= The data =
•••

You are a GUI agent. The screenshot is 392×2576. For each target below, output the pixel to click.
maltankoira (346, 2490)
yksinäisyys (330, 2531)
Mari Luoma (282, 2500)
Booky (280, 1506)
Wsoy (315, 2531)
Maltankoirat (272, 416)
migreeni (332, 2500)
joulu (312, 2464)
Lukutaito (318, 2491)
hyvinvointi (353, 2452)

•••

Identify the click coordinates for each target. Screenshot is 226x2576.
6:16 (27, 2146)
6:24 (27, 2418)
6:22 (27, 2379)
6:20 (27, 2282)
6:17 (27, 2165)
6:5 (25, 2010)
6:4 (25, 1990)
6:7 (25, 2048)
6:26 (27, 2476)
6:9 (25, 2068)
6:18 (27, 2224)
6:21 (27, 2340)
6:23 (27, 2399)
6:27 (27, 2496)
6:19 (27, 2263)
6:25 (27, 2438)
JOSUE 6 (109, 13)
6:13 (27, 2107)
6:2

•••

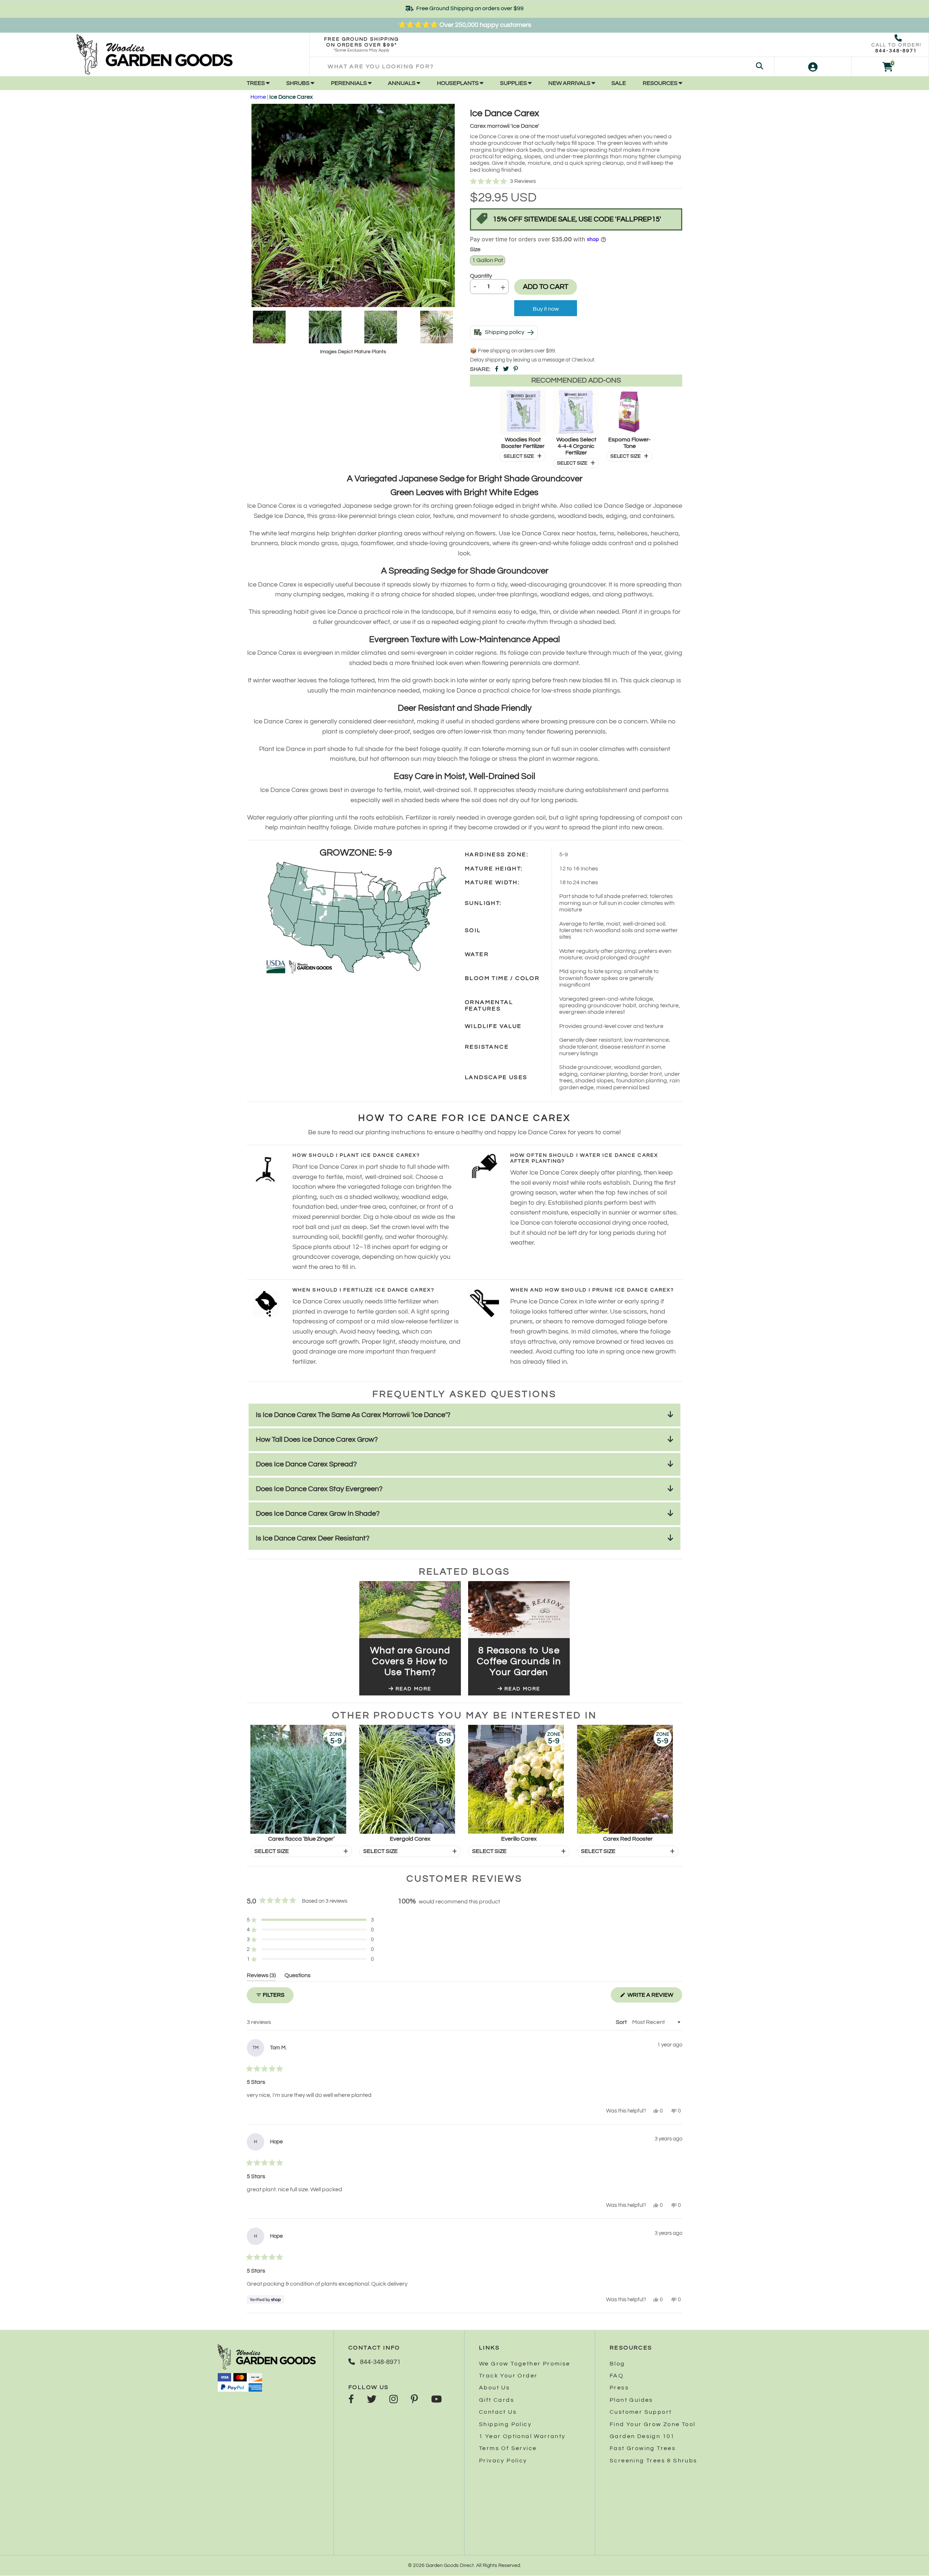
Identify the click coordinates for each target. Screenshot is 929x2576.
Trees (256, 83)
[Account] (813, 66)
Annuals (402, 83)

•••

Find "Identify" in the data above. Report each line where it appears.

Identify the click coordinates for each target. Screenshot is 226x2576.
Identify the click coordinates for each target. Screenshot is 929x2576.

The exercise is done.